_Task data_.
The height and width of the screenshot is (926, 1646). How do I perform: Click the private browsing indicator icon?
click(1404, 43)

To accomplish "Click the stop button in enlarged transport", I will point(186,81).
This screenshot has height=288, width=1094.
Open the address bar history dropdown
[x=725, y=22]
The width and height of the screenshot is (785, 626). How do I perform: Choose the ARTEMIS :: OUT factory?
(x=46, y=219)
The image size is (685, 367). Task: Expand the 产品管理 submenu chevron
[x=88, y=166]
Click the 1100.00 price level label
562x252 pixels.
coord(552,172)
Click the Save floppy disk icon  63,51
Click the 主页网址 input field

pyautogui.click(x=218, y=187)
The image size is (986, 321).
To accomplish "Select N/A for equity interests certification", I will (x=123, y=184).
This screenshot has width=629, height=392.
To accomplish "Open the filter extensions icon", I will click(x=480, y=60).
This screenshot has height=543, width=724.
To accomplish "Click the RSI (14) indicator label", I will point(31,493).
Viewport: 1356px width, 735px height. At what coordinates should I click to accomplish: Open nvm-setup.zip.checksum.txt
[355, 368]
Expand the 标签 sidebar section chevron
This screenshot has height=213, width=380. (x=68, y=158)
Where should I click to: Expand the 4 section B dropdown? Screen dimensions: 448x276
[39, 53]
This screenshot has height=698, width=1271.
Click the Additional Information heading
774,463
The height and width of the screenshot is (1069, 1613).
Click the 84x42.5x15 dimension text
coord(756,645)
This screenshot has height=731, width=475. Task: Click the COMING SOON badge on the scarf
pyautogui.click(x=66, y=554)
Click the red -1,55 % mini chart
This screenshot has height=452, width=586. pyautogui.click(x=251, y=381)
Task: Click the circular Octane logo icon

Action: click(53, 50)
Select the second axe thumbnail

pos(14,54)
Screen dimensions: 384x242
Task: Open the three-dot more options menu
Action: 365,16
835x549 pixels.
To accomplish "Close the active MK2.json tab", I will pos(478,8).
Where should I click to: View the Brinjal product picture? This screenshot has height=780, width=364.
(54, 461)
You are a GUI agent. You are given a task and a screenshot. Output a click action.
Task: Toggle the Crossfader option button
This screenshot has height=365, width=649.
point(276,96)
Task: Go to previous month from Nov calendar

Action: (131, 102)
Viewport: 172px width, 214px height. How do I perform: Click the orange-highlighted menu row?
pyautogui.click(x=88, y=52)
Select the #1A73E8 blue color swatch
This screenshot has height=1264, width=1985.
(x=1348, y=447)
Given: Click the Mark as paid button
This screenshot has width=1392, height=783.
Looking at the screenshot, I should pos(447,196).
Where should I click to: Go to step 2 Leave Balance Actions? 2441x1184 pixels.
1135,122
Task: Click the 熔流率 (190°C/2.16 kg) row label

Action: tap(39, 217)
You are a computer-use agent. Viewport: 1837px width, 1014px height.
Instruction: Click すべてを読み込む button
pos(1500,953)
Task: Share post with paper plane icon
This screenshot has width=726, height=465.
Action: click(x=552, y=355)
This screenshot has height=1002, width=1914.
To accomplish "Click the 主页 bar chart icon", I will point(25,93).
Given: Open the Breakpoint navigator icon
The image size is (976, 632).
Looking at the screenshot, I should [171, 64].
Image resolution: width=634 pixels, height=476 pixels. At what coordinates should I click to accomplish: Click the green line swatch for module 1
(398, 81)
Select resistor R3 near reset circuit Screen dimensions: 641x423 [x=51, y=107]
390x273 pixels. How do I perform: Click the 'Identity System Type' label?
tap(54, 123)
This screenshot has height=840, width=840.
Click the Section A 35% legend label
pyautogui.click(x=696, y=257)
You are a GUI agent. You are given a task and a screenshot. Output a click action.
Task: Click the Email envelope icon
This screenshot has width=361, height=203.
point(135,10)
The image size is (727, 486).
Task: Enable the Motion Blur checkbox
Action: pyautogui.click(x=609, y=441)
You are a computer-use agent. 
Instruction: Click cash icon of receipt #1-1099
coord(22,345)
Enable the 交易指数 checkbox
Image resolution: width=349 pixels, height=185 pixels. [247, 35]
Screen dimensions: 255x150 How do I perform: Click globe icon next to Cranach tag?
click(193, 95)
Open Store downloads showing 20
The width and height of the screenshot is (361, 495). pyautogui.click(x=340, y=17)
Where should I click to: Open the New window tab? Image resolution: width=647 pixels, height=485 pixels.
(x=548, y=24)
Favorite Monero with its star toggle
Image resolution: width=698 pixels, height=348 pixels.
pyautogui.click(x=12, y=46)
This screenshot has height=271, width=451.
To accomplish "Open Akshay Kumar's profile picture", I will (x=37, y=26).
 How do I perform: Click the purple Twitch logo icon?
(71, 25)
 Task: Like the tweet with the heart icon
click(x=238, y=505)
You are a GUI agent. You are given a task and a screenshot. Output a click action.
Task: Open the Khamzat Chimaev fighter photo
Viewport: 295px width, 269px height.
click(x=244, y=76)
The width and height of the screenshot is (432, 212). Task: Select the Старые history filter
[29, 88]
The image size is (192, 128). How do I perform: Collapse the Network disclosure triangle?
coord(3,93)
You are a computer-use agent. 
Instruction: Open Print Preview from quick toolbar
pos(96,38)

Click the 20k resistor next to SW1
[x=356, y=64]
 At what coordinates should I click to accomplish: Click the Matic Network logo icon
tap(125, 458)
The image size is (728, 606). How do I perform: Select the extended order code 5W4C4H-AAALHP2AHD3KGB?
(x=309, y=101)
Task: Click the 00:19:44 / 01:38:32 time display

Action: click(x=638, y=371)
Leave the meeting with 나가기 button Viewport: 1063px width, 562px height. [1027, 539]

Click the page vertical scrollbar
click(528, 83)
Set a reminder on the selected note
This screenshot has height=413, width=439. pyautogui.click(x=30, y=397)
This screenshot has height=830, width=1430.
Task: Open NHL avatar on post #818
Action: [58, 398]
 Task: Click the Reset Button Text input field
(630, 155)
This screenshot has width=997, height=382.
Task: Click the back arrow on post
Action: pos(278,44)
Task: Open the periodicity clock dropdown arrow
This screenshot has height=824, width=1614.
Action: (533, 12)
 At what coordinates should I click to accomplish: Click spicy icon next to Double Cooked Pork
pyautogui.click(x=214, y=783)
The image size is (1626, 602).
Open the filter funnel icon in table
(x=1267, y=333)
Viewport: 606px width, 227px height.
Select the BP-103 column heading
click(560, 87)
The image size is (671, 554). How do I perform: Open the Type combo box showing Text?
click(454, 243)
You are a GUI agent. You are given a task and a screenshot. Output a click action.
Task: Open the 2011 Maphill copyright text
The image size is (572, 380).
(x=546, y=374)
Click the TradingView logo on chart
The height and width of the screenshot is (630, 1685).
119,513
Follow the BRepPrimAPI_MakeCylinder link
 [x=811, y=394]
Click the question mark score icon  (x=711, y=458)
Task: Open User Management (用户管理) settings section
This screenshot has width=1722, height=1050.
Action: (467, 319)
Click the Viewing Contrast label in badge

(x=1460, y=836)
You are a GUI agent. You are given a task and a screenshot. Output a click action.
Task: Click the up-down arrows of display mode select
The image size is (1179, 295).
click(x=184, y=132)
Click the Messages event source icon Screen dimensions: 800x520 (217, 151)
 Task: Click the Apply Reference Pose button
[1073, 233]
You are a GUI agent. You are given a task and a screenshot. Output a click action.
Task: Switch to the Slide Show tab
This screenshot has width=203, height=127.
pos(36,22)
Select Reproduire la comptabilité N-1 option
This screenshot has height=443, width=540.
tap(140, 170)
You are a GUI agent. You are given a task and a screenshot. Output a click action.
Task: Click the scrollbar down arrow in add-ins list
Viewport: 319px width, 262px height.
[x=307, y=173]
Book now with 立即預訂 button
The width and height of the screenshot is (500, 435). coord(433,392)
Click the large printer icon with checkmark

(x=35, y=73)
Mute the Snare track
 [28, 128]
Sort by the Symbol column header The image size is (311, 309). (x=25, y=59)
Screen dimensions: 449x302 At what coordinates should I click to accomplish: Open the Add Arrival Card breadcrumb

_Task statement_.
Pick out every line in the records above that contains the word "filter", matching case exactly.

_Task answer_.
To accomplish "Open the filter extensions icon", I will click(x=480, y=60).
The width and height of the screenshot is (432, 212). Task: Select the Старые history filter
Open the filter funnel icon in table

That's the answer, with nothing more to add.